*** Opening of TASK INPUT ***

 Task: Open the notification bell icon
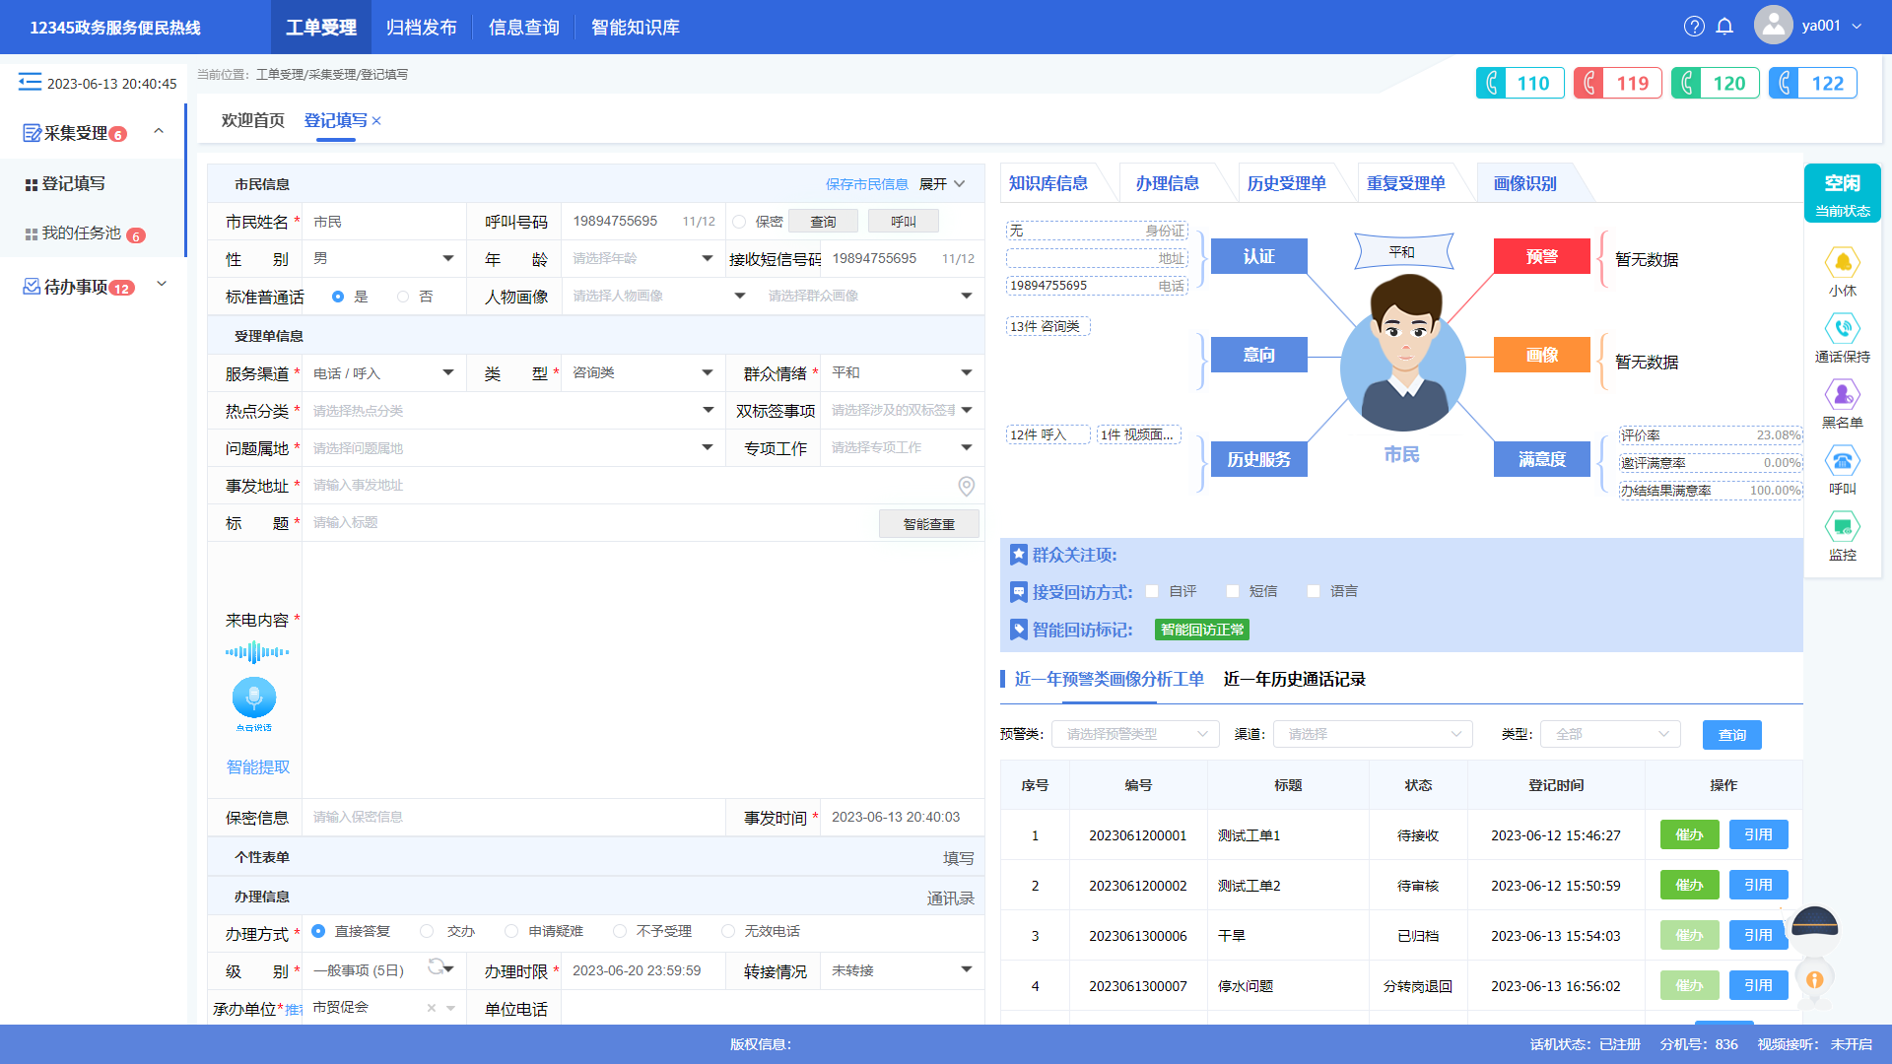point(1724,27)
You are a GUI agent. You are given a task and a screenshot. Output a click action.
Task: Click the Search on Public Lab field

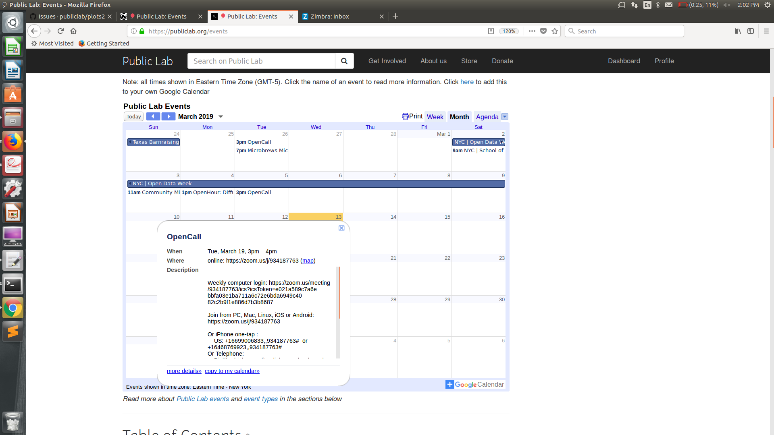261,61
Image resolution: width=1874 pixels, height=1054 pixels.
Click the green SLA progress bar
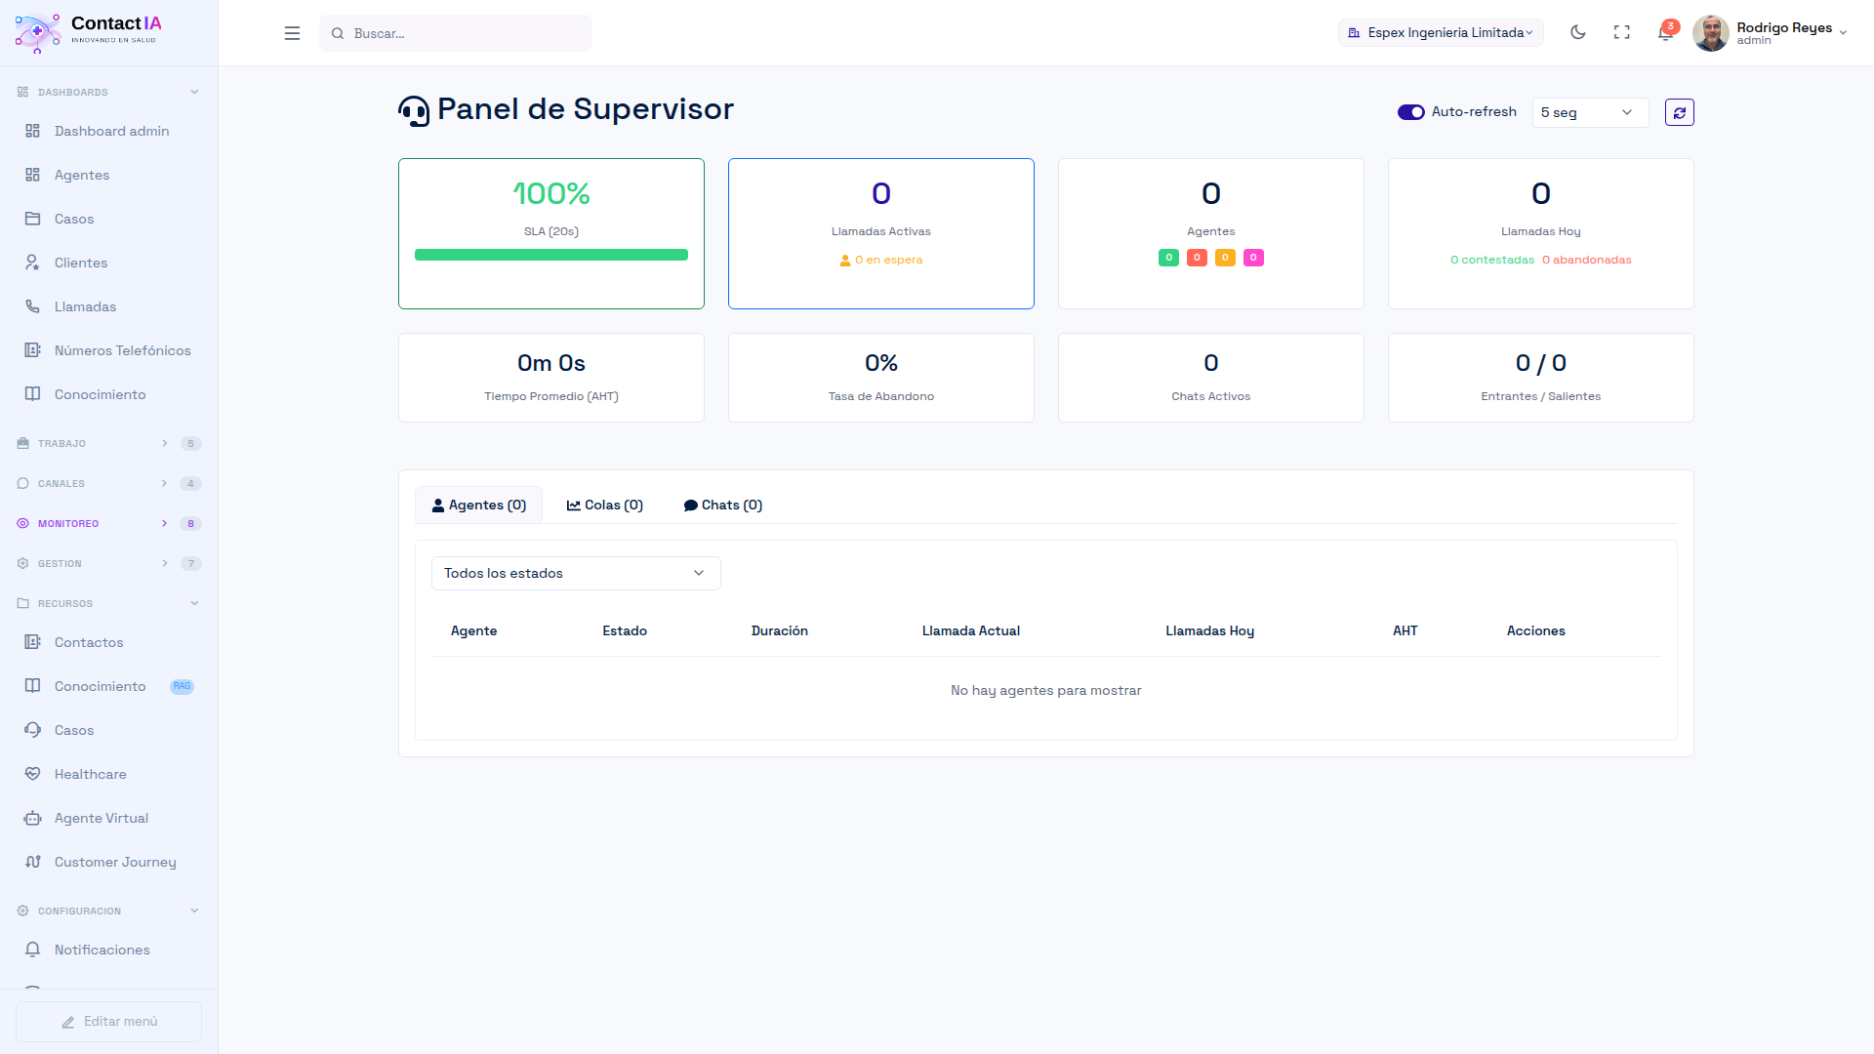550,255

*** Close of TASK INPUT ***

> **WHAT YOU HAVE TO DO**: Copy all records exactly, no images.

> **COMPLETED TASK**:
 Task: Open the notification bell icon
point(1724,27)
You are a GUI agent. You are given a task and a screenshot. Output a click action.
Task: Click the Search on Public Lab field

261,61
Image resolution: width=1874 pixels, height=1054 pixels.
Click the green SLA progress bar
550,255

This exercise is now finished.